Having considered becoming a monk, and going to eastern Siberia as a missionary, he came to the conclusion that there were many people around him as unenlightened as any pagan, and he decided to work for their salvation, after a dream in answer to prayer, in which he saw himself officiating in some unknown cathedral.
Soon after completing his studies he married Elisabeth, daughter of the Archpriest K. P. Nevitzki, and he was ordained priest in December 1855. Appointed as assistant priest at Saint Andrew's Cathedral, Kronstadt, when he entered it for the first time he recognized it as the church he had seen in his dream; and there, first as curate, and afterwards as rector, he served throughout the fifty-three years of his ministry. Cherishing a lofty ideal of the priestly vocation, he continued nightly to study and pray that he might perfect himself in it, while during the day he devoted himself to the many poor of his parish.
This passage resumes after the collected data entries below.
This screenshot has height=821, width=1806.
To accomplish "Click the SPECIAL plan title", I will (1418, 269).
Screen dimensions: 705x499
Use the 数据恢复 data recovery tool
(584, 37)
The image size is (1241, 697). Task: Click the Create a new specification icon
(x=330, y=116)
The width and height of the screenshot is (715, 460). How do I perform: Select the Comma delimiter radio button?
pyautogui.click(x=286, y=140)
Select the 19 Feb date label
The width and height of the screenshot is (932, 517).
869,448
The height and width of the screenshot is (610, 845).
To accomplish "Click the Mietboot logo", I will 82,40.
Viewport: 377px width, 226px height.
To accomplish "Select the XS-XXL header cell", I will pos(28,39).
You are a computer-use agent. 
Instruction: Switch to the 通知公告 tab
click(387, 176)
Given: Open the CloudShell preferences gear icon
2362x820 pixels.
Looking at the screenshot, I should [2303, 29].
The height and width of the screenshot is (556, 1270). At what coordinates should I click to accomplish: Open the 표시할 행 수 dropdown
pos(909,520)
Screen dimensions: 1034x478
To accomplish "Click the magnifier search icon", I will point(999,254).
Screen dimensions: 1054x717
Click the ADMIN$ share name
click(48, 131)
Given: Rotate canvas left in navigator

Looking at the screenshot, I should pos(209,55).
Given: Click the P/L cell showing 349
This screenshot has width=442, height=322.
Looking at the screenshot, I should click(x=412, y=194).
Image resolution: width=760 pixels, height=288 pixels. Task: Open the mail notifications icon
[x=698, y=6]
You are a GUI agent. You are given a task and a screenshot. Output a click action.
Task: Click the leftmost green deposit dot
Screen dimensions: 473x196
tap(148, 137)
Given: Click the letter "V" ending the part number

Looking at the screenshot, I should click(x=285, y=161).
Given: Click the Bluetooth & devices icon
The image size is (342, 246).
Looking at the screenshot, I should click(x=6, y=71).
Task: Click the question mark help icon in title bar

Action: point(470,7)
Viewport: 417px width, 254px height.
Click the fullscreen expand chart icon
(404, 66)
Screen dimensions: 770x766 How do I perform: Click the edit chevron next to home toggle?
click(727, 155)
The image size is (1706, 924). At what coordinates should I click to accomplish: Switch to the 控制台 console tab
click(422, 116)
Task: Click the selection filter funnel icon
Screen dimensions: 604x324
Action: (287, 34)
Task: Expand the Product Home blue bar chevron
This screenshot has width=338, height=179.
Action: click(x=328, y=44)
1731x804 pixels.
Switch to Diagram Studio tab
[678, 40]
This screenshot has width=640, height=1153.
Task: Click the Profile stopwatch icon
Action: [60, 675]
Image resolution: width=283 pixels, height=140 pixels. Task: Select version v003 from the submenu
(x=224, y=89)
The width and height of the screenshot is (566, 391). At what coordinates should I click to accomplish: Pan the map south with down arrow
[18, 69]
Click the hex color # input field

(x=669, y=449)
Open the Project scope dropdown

Father John, whose predecessors, apparently, had hardly even dared to penetrate the worst parts of the town, spent much of his time there, striving to heal bodies and souls alike, attracting to himself first the children, and then, through them, their parents. Often he found no time to eat until the late evening, and even then he would sometimes be summoned out again, and not return before the small hours; he gave away his own shoes, he gave away the housekeeping money: his wife gradually accustomed herself to it, and finally became something like his keeper.